======== Data supplied ========

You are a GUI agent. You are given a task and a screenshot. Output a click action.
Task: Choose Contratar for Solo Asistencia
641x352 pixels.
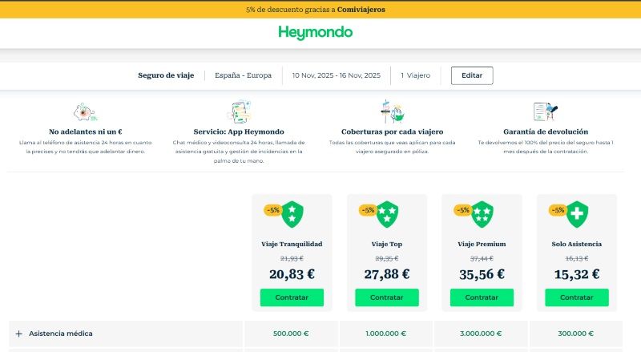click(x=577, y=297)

========
======== Data supplied ========

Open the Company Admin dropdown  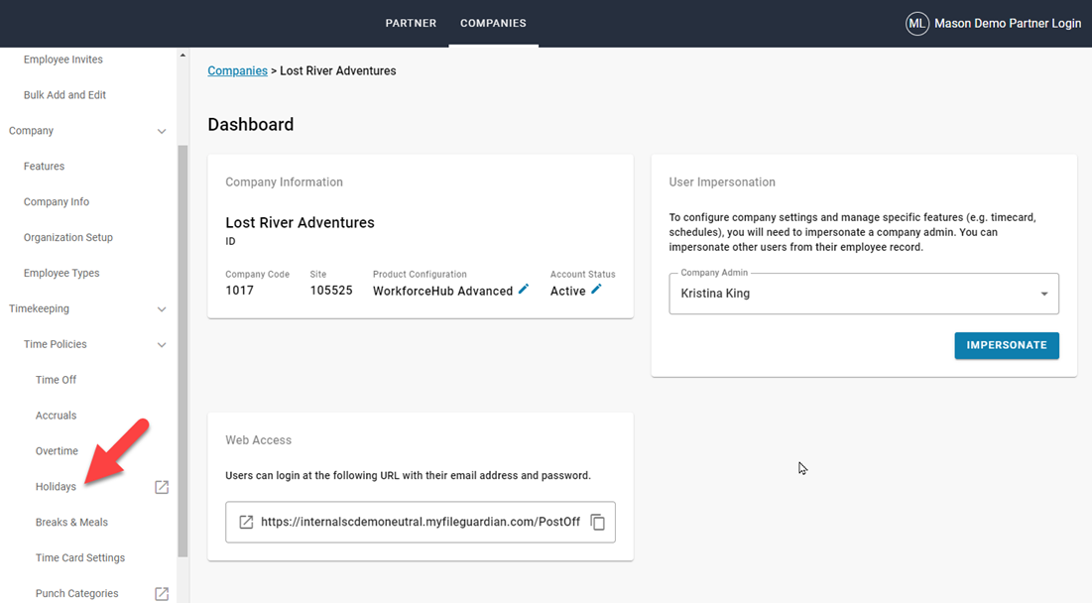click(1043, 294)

========
======== Data supplied ========

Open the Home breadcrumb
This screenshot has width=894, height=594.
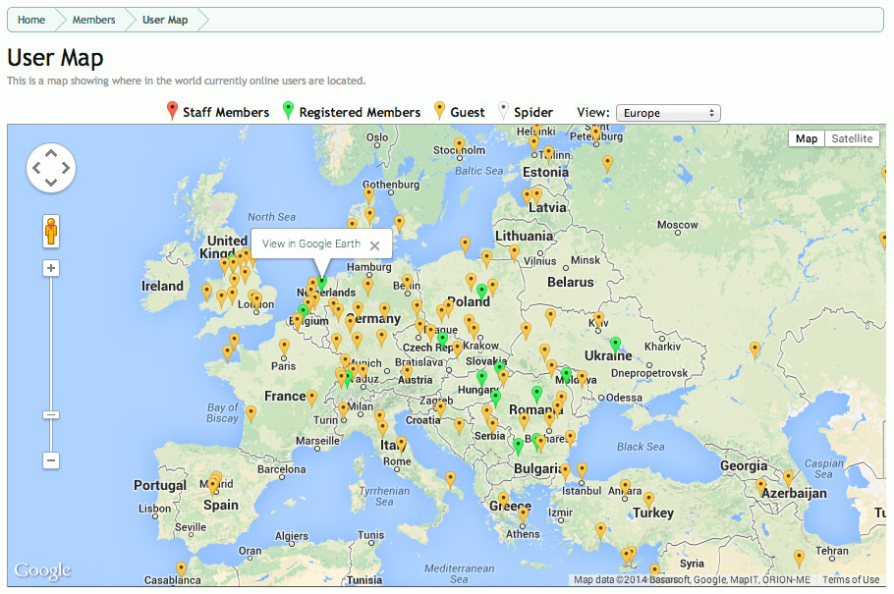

========

Directive: Copy the material again word for word, beginning at the line that contains "Open the Home breadcrumb" and stopping after the line that contains "This screenshot has width=894, height=594.".

Written response:
Open the Home breadcrumb
This screenshot has width=894, height=594.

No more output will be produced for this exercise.